* Given text:

2. The boring and/or percussion hammer as recited in claim 1,
wherein the drive element is connected to a runner of the linear
drive.
3. The boring and/or percussion hammer as recited in claim 1,
wherein the drive element bears the runner or is essentially formed
completely by the runner.
4. The boring and/or percussion hammer as recited in claim 1,
wherein the coupling device has at least one stop that acts between
the drive element and the percussion element.
5. The boring and/or percussion hammer as recited in claim 1,
wherein the coupling device has an elastic element that acts in at
least one direction between the drive element and the percussion
element.
6. The boring and/or percussion hammer as recited in claim 1,
wherein the drive element, the runner, and the pump element are
connected to one another in one piece to form a constructive
unit.
7. The boring and/or percussion hammer as recited in claim 1,
wherein the movement of the drive element can be transmitted to the
pump element via a mechanical, hydraulic, or pneumatic
coupling.
8. The boring and/or percussion hammer as recited in claim 7,
wherein the pump element is situated in an area of the boring
and/or percussion hammer that is vibrationally decoupled from the
percussion mechanism.
9. The boring and/or percussion hammer as recited in claim 1,
wherein the runner is essentially cylindrical or
hollow-cylindrical.
10. The boring and/or percussion hammer as recited in claim 1,
wherein the runner has at least one plate-shaped element that
extends in the axial direction.
11. The boring and/or percussion hammer as recited in claim 1,
wherein the air-conveying device has a pump chamber and an air
duct; the pump element is capable of being moved back and forth in
the pump chamber; and wherein the pump chamber can be brought into
connection, at least at times, with the surrounding environment via
the air duct.
12. The boring and/or percussion hammer as recited in claim 11,
wherein the air duct is situated in such a way that it runs past a
part of a stator of the linear drive.
13. The boring and/or percussion hammer as recited in claim 11,
wherein the air duct has an intake duct so that air can flow from
the surrounding environment into the pump chambers.
14. The boring and/or percussion hammer as recited in claim 11,
wherein the air duct has an outlet duct so that air can flow from
the pump chamber to the surrounding environment.
15. The boring and/or percussion hammer as recited in claim 13,
wherein a check valve is situated in at least one of the intake
duct and in the outlet duct.

* Entries:
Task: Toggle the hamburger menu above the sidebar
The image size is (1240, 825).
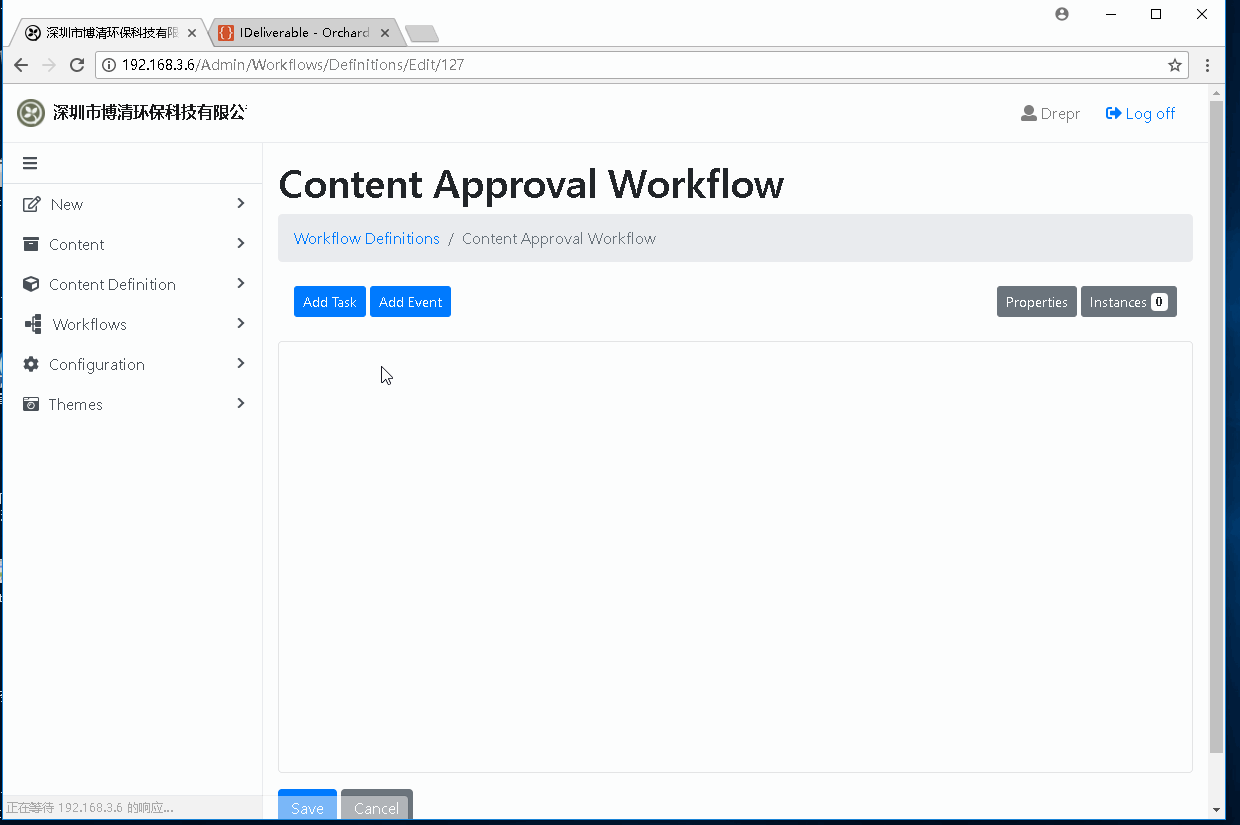Action: click(30, 162)
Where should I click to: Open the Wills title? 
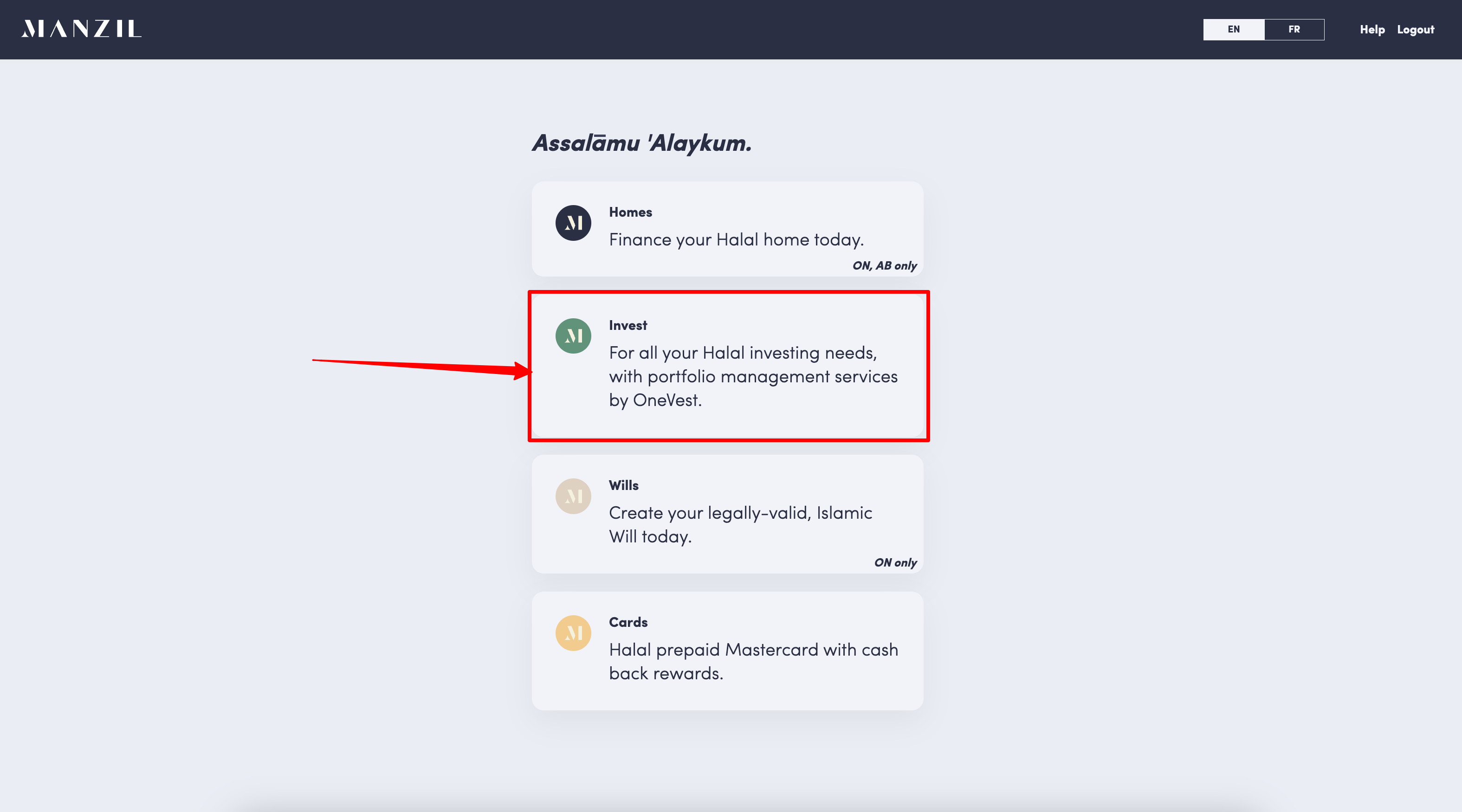pyautogui.click(x=623, y=485)
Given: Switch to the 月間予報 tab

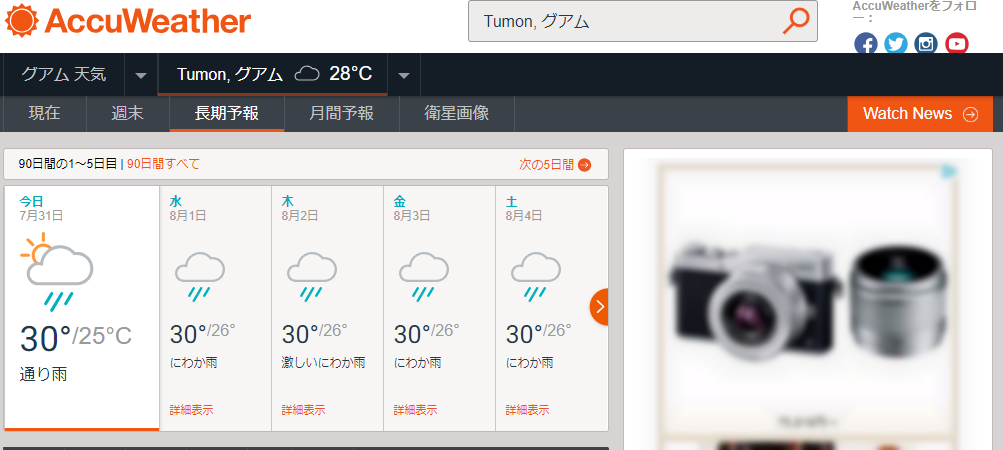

* Objective 1: Quote the hammer claims from "7. The boring" up to and including "hollow-cylindrical.".
* Objective 2: Summarize the hammer claims in two sentences.
* Objective 3: Continue the hammer claims after the last claim shown.
The records are separate material from the hammer claims.

* Task response 1:
7. The boring and/or percussion hammer as recited in claim 1,
wherein the movement of the drive element can be transmitted to the
pump element via a mechanical, hydraulic, or pneumatic
coupling.
8. The boring and/or percussion hammer as recited in claim 7,
wherein the pump element is situated in an area of the boring
and/or percussion hammer that is vibrationally decoupled from the
percussion mechanism.
9. The boring and/or percussion hammer as recited in claim 1,
wherein the runner is essentially cylindrical or
hollow-cylindrical.

* Task response 2: The claims describe a boring and/or percussion hammer whose drive element is connected to a runner of a linear drive and linked to the percussion element by a coupling device with a stop or an elastic element, and whose drive element, runner, and pump element can form a single unit. They also specify an air-conveying device in which a pump element moves back and forth in a pump chamber that can connect at times to the surroundings through an air duct, which may run past part of the linear drive's stator and have intake and outlet ducts with a check valve in at least one of them.

* Task response 3:
16. The boring and/or percussion hammer as recited in claim 14,
wherein a storage device stands in communicating connection with
the outlet duct in order to intermediately store at least a part of
the air flowing out via the outlet duct.
17. The boring and/or percussion hammer as recited in claim 16,
wherein a cross-section of the outlet duct downstream from the
storage device is smaller than a cross-section of the outlet duct
upstream from the storage device.
18. The boring and/or percussion hammer as recited in claim 16,
wherein, during a return movement of the drive element, the storage
device can be filled, and, during a striking movement, it can be
emptied.
19. The boring and/or percussion hammer as recited in claim 16,
wherein a check valve is situated in the outlet duct between the
pump chamber and the storage device.
20. The boring and/or percussion hammer as recited in claim 1, rein
seen in the striking direction, the pump element is situated behind
the drive element and the runner, or next to the percussion
mechanism.
21. The boring and/or percussion hammer as recited in claim 1,
wherein, the percussion mechanism is a pneumatic spring hammer
mechanism; the drive element is a drive piston; the percussion
element is a percussion piston; and wherein the coupling device has
an air spring formed in a hollow space between the drive piston and
the percussion piston.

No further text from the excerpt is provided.